SEZIONE DEL DOCUMENTO ::
17 giugno -
Gli agenti chemioterapici determinano numerose reazioni poco piacevoli a livello della cute, delle mucose e degli annessi. I farmaci antineoplastici causano innanzitutto una diminuzione rapida e importante dello spessore dell’epidermide e dell’attività mitotica dei cheratinociti, che perdono la loro mobilità e la loro capacità di divisione, per cui la rigenerazione epidermica risulta rallentata. Diminuisce la vascolarizzazione e vengono danneggiate le fibre collagene ed elastiche del derma che porta a una cute “lassa”. Si altera la regolazione delle ghiandole sudoripare e sebacee nonché il trofismo del pelo, con un aumento della secchezza cutanea.
A livello delle cellule pigmentarie viene inibita la sintesi melanocitaria.
Le alterazioni cliniche ed istologiche causate dai chemioterapici sono tipiche anche nei comuni processi di invecchiamento, per cui sommate agli effetti dell’età portano alla comparsa precoce o aumento delle rughe.
L’utilizzo di nuove classi di farmaci usati in oncologia quali gli inibitori del recettore per l’Epidermal Growth Factor (EGFr), recettore molto attivo nelle cellule endoteliali, ha fatto registrare negli ultimi anni frequenti reazioni cutanee.
L’effetto tossico cutaneo di questo tipo di farmaci colpisce in prevalenza le zone seborroiche del volto, cuoio capelluto e torace, con meno frequenza le estremità e il dorso e si presenta come una eruzione acneiforme. Compare durante le prime due settimane di trattamento, si accompagna a prurito molto fastidioso e può essere complicata da ulteriori infezioni batteriche.
La secchezza cutanea e delle mucose ha un’incidenza variabile dal 12% al 35% nei clinical trials, e, spesso, rappresenta uno dei parametri cutanei che influenza in modo costante la qualità di vita del paziente.
Le patologie delle unghie, onicopatie, sono presenti in circa il 10-20% dei pazienti, durano a lungo e quindi risultano fortemente invalidanti.
Di certo l’effetto più noto che spaventa il paziente oncologico è l’alopecia indotta da chemioterapici. L’incidenza e l’entità dell’alopecia variano in base al farmaco assunto, con frequenze più elevate soprattutto per i taxani, le antracicline e gli agenti alchilanti. L’alopecia acuta del cuoio capelluto insorge da 1 a 8 settimane dall’inizio della chemioterapia ed è di solito reversibile. Casi di alopecia permanente da chemioterapici, sono associati alla somministrazione di busulfano (50% dei pazienti) e radiazioni (correlata alla dose ( > 700 Gy ) .
Barba, ciglia, sopracciglia, peli pubici ed ascellari sono affetti da alopecia in misura variabile, dipende dalla fase anagen del pelo all’inizio del ciclo terapeutico e dalla durata e posologia del trattamento.
Meno frequenti, ma non di minor importanza, sono le reazioni di ipersensibilità (orticaria, vasculite, eritema polimorfo, s. di Steven Johnson, ecc.), le alterazioni della pigmentazione cutanea, le mucositi (orale e anali) e le reazioni di fotosensibilizzazione, che necessitano di un accurata valutazione per ottimizzare la scelta del protocollo dermocosmetologico adeguato al singolo caso.

CONSEGNA A ::
Rispondi a queste domande sul testo sugli effetti della chemioterapia sulla pelle:
(i) In quale periodo del trattamento compare l'eruzione acneiforme causata dagli inibitori dell'EGFr?
(ii) In quale percentuale di pazienti sono presenti le onicopatie?
(iii) Dopo quanto tempo dall'inizio della chemioterapia insorge l'alopecia acuta del cuoio capelluto?
CONSEGNA B ::
Cita dal testo sugli effetti della chemioterapia sulla pelle il passo che va da "A livello delle" fino a "aumento delle rughe." compreso.

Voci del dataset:
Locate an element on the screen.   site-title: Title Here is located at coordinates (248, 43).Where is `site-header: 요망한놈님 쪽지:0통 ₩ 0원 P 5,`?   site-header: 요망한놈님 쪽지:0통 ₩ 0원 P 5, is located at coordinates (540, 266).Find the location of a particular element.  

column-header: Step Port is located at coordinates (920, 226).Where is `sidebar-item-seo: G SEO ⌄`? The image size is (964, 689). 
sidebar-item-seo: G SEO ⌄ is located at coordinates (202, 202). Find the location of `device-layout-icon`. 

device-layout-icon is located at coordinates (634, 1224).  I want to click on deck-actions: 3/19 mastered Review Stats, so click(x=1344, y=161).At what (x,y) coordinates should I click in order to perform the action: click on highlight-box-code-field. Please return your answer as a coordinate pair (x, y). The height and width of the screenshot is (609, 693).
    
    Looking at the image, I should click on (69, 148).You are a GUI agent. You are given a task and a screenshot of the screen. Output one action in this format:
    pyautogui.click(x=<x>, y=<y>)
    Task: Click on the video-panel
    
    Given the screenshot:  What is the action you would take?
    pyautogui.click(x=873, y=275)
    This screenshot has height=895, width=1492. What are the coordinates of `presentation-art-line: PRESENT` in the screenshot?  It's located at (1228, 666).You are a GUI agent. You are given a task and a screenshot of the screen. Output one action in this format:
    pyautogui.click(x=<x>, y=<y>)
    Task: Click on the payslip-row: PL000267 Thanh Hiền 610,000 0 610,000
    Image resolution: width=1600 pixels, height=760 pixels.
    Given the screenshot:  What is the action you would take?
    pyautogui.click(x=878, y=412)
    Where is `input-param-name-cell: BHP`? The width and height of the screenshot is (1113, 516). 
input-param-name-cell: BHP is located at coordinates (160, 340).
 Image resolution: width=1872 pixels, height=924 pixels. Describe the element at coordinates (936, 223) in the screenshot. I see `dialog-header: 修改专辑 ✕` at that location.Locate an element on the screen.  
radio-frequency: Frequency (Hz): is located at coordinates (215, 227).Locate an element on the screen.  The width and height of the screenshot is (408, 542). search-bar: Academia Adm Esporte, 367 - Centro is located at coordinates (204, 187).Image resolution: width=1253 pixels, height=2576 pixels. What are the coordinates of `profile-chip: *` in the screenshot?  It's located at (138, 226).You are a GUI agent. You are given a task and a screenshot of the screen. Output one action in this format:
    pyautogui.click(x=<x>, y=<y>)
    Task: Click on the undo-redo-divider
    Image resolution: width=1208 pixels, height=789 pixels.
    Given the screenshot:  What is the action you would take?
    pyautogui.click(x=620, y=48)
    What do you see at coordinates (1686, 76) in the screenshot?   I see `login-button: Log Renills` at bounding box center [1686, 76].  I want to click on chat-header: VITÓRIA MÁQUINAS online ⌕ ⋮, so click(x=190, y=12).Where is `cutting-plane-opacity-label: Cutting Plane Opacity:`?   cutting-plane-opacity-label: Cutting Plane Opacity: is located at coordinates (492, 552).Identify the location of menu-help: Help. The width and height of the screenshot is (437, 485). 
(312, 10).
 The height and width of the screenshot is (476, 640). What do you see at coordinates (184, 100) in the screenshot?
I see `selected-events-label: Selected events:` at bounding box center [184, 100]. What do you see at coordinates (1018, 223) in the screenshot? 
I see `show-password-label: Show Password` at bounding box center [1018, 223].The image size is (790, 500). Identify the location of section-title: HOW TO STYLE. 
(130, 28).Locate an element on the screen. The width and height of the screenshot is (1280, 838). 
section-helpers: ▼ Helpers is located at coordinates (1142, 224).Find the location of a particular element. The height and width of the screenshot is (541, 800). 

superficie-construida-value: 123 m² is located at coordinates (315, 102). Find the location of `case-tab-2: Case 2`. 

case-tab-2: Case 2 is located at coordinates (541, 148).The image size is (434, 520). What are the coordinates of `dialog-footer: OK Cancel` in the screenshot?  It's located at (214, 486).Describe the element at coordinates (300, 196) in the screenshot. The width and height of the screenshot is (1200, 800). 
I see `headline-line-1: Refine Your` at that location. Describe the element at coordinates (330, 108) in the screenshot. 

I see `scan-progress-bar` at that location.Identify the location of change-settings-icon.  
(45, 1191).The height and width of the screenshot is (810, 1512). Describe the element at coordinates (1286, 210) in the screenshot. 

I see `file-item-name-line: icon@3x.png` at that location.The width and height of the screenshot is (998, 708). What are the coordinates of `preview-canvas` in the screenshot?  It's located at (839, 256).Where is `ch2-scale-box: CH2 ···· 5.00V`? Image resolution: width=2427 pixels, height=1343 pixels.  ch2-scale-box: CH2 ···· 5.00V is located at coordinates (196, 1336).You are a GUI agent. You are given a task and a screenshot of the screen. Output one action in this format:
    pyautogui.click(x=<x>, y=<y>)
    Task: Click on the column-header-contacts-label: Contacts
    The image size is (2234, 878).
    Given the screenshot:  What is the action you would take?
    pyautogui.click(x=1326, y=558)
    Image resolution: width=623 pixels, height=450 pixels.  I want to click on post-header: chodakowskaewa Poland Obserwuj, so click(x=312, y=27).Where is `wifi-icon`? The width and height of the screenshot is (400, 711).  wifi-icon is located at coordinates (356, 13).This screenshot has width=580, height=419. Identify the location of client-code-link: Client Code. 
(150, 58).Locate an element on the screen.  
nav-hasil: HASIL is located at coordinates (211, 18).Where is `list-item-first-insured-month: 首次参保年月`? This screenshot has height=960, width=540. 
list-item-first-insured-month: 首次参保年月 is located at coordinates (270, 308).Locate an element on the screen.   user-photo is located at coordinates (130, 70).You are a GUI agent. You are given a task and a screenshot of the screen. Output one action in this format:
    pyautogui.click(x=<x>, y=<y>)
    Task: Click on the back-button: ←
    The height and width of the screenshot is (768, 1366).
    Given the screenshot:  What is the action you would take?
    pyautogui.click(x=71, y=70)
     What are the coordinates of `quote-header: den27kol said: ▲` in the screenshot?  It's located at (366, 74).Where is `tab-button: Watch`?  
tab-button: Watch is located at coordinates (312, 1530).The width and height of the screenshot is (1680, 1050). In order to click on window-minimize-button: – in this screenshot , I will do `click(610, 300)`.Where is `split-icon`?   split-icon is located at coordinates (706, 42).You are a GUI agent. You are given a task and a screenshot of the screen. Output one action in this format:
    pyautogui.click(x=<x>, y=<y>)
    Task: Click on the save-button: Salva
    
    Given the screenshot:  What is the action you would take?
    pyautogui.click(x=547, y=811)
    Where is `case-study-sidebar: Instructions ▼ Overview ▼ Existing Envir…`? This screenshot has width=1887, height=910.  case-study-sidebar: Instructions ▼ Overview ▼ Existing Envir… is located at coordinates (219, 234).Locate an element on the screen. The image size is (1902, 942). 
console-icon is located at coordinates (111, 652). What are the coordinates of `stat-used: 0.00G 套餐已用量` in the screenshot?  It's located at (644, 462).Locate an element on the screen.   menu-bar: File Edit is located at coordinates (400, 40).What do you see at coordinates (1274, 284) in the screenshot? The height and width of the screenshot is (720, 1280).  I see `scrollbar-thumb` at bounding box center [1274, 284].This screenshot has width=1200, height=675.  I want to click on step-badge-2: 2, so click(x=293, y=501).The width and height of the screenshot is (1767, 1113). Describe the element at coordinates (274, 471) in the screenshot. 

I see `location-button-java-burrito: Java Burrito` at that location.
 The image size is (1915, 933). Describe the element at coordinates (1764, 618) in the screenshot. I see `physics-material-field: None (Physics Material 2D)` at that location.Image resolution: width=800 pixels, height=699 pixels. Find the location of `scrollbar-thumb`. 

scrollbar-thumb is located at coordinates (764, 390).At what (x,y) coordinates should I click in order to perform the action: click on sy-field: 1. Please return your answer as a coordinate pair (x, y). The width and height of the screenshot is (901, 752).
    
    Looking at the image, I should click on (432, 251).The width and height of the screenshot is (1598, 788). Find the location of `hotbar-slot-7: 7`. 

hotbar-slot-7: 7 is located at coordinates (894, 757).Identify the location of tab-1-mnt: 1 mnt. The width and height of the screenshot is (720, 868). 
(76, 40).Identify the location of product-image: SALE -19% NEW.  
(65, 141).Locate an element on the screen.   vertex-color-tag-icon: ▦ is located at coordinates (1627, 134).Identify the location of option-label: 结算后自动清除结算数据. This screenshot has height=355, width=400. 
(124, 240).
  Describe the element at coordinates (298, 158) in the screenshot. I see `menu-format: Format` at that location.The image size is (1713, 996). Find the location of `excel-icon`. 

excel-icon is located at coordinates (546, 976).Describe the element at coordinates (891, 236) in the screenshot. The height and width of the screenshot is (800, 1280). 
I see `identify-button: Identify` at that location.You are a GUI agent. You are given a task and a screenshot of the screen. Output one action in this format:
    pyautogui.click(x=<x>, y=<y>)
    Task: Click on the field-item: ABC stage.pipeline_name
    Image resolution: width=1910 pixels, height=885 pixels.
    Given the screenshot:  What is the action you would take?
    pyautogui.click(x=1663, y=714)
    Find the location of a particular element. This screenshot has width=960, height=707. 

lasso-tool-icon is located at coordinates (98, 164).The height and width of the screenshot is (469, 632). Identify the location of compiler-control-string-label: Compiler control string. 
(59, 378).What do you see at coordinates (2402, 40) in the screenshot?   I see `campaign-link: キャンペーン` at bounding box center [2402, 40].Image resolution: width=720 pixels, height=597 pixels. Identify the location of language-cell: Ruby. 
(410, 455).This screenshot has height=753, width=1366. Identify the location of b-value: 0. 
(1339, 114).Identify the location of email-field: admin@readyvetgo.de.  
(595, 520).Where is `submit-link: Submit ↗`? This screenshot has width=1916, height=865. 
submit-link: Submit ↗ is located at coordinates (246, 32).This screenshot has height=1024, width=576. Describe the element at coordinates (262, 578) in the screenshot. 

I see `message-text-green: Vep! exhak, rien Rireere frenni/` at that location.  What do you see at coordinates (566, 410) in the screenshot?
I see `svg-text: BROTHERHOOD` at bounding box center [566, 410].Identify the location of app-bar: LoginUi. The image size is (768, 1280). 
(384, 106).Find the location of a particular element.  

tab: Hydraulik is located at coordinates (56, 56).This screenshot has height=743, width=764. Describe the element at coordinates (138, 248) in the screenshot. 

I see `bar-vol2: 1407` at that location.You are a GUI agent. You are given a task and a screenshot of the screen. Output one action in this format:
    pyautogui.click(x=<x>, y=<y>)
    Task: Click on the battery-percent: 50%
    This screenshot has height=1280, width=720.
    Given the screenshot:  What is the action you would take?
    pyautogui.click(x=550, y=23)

LA TUA RISPOSTA A ::
(i) Durante le prime due settimane di trattamento.
(ii) In circa il 10-20% dei pazienti.
(iii) Da 1 a 8 settimane dopo l'inizio della chemioterapia.

LA TUA RISPOSTA B ::
A livello delle cellule pigmentarie viene inibita la sintesi melanocitaria.
Le alterazioni cliniche ed istologiche causate dai chemioterapici sono tipiche anche nei comuni processi di invecchiamento, per cui sommate agli effetti dell’età portano alla comparsa precoce o aumento delle rughe.